Digital literacy: Curriculum Development and Implementation in European Countries edited by Jos Tolboom and Lydwin van Rooyen
The 2021 CIDREE conference was organized by the Netherlands Institute for Curriculum Development SLO. This was the second Yearbook Conference held online.
As is the case with all human activities, computerization brought fundamental change in scientific discovery. One could even argue that it caused two majors shifts of paradigm, out of the four we could distinguish so far.
In the early days of science, experimental science has brought us the idea that systematic observations and descriptions help us in understanding the world. Later, theoretical science has put effort into the formulation of such observations and descriptions in terms of ‘laws’, as for instance manifested in the work of Isaac Newton. Computational science caught these laws into computerized models, adding simulations to the scientific toolkit. In the domain of mathematics, as an example, computational experimentation led to the formulation of chaos theory. In our current era, the emerge of the internet of almost everything generates the abundancy of ubiquitous data.
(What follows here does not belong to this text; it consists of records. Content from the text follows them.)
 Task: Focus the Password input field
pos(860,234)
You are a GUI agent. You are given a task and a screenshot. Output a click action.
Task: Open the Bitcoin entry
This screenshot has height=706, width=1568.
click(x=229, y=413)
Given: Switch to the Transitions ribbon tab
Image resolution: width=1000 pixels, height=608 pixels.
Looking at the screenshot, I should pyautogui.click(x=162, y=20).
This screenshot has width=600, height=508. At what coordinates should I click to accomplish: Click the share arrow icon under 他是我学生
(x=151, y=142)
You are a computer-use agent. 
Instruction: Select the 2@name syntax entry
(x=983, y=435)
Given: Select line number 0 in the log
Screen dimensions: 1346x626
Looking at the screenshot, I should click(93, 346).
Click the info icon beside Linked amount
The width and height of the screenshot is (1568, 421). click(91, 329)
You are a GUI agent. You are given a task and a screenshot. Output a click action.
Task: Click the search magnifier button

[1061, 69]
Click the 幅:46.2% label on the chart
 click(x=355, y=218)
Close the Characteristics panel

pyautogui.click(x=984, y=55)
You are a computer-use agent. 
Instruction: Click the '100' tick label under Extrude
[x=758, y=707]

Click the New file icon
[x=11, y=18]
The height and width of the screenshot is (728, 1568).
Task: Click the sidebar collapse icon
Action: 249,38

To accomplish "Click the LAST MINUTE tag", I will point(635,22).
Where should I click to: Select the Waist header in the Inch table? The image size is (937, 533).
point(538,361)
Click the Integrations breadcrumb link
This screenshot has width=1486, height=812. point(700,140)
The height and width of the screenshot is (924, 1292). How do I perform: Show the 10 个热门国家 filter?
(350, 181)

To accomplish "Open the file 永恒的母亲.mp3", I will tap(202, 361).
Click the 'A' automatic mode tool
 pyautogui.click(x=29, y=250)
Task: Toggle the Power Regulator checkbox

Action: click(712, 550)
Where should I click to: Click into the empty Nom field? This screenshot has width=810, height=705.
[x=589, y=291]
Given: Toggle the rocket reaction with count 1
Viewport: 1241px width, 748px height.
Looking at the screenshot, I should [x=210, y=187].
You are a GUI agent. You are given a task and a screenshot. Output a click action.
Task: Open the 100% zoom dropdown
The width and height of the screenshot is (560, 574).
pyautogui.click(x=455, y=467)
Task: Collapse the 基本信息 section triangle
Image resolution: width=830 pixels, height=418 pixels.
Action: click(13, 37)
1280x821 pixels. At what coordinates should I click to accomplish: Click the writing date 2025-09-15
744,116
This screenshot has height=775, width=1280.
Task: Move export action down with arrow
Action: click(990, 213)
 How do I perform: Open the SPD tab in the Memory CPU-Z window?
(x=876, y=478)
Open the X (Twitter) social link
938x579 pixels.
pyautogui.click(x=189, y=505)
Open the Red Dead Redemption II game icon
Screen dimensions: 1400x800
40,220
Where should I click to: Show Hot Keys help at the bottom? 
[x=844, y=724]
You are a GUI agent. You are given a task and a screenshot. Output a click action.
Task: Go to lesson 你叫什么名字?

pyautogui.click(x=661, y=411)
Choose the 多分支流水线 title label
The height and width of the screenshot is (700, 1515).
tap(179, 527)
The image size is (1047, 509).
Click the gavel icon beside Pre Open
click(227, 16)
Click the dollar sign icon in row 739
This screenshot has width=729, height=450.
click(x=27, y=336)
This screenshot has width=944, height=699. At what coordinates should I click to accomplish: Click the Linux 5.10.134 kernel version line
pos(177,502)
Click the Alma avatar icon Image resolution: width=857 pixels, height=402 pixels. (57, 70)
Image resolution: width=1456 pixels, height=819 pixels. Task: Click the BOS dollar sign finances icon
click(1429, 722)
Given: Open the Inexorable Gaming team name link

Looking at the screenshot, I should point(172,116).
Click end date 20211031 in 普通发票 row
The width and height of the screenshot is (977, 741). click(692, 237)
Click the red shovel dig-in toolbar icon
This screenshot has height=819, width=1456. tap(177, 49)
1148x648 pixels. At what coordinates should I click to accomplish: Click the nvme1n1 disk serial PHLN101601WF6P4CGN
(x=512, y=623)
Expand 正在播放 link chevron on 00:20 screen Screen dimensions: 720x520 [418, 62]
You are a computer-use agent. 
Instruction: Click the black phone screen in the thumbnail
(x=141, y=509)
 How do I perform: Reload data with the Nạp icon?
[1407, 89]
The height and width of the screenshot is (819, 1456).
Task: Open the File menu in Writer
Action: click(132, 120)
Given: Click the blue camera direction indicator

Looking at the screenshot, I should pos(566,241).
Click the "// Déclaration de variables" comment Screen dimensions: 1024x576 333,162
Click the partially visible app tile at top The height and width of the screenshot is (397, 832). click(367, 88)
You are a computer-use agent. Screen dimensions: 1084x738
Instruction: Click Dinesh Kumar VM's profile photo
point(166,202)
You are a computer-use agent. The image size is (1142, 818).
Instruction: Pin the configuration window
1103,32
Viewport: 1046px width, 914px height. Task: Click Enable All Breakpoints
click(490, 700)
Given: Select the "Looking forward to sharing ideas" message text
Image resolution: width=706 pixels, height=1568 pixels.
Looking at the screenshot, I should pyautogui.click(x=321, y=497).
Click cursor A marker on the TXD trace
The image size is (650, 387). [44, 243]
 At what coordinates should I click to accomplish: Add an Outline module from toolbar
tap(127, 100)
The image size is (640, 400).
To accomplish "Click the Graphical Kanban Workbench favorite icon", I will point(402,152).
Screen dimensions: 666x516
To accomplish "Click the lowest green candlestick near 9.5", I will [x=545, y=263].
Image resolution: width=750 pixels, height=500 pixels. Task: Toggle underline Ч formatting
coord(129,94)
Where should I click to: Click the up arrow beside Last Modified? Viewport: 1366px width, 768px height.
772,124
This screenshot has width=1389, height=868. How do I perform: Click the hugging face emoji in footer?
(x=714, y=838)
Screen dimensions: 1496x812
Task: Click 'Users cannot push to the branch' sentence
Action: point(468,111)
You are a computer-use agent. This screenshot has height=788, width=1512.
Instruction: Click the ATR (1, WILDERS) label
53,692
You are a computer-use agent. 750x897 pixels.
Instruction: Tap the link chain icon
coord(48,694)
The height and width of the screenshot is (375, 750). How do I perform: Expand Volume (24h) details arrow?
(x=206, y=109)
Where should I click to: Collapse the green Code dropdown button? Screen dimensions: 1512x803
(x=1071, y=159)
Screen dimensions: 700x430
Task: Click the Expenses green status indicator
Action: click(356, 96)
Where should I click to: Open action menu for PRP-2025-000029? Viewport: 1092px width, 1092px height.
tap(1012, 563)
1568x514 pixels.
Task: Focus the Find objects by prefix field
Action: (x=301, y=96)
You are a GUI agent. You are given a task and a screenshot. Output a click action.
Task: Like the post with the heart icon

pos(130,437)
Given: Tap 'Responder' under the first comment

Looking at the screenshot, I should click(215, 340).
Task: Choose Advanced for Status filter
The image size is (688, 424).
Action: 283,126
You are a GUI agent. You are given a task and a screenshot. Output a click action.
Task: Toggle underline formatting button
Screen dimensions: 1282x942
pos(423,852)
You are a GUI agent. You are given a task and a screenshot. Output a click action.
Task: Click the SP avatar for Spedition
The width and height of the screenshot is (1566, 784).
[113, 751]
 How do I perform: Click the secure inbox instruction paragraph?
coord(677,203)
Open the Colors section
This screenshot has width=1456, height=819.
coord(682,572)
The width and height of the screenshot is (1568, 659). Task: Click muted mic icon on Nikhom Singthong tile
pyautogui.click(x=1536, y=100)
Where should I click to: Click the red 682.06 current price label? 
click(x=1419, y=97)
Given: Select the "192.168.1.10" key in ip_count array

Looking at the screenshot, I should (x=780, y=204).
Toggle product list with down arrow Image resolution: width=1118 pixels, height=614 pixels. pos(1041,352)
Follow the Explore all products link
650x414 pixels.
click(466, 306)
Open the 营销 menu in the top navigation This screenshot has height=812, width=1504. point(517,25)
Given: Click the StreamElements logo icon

This data facilitates scientists in discovering patterns, even without an at forehand explicit laws to be tested, thus leading to data-intensive scientific discovery.
The central idea of the CIDREE yearbook 2021 is to take a look at how especially the last two paradigms, computational science and data-intensive science, drawing heavily on computer science principles, are supported by digital literacy in the secondary school curriculum.